| Aufgabe |
Schreib aus dem Textauszug über den Postboten die Stelle von „Sürth – Viele Nachbarn vom“ bis „sich gut vertragen.“ Wort für Wort ab.

Jürgen Lange im Kreise seiner betrübten Kunden, die ihn nur ungern ziehen lassen.

Sürth – Viele Nachbarn vom Ober Buschweg, von der Ulmen- und Rotdornallee, vom Eschenweg mögen es gar nicht glauben: „Ihr“ Postbote wird versetzt – „ihr“ Jürgen Lange, der dort 30 Jahre lang Briefe und Päckchen ausgetragen hat. Äußerst zuverlässig und freundlich sei er gewesen und habe immer Zeit für ein kurzes Schwätzchen gehabt. „Wir werden ihn vermissen“, sagen Mona Bahnassawy, Ulrich und Renate Naumann, Bernhard Helmes und einige andere Anwohner. Bilder wurden schon für ihn gemalt und Gedichte verfasst und auch mit allen Hunden seiner Postempfänger hat er sich gut vertragen.

| Datenzeilen |
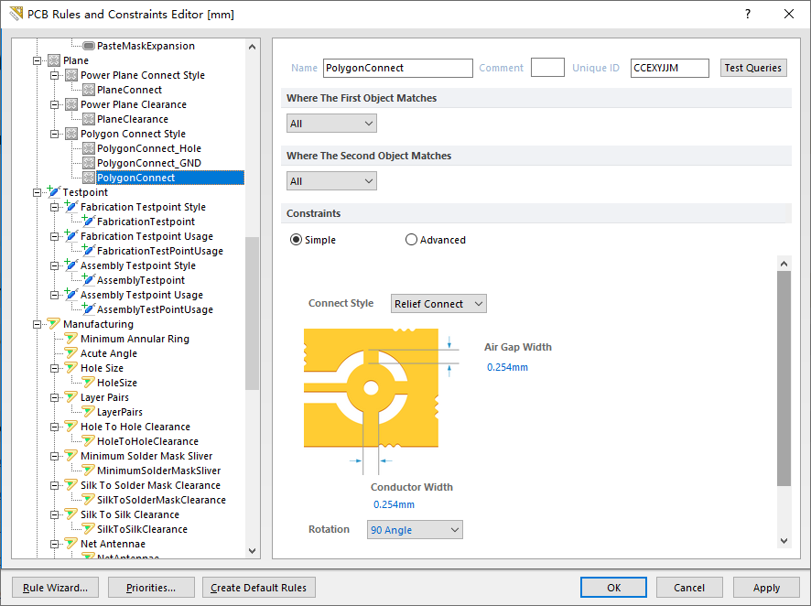Click inside the rule Name field
Viewport: 811px width, 606px height.
pyautogui.click(x=397, y=68)
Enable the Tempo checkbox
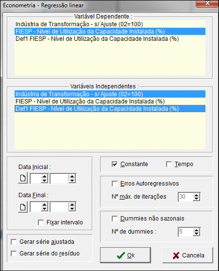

| Deine Antwort |
Sürth – Viele Nachbarn vom Ober Buschweg, von der Ulmen- und Rotdornallee, vom Eschenweg mögen es gar nicht glauben: „Ihr“ Postbote wird versetzt – „ihr“ Jürgen Lange, der dort 30 Jahre lang Briefe und Päckchen ausgetragen hat. Äußerst zuverlässig und freundlich sei er gewesen und habe immer Zeit für ein kurzes Schwätzchen gehabt. „Wir werden ihn vermissen“, sagen Mona Bahnassawy, Ulrich und Renate Naumann, Bernhard Helmes und einige andere Anwohner. Bilder wurden schon für ihn gemalt und Gedichte verfasst und auch mit allen Hunden seiner Postempfänger hat er sich gut vertragen.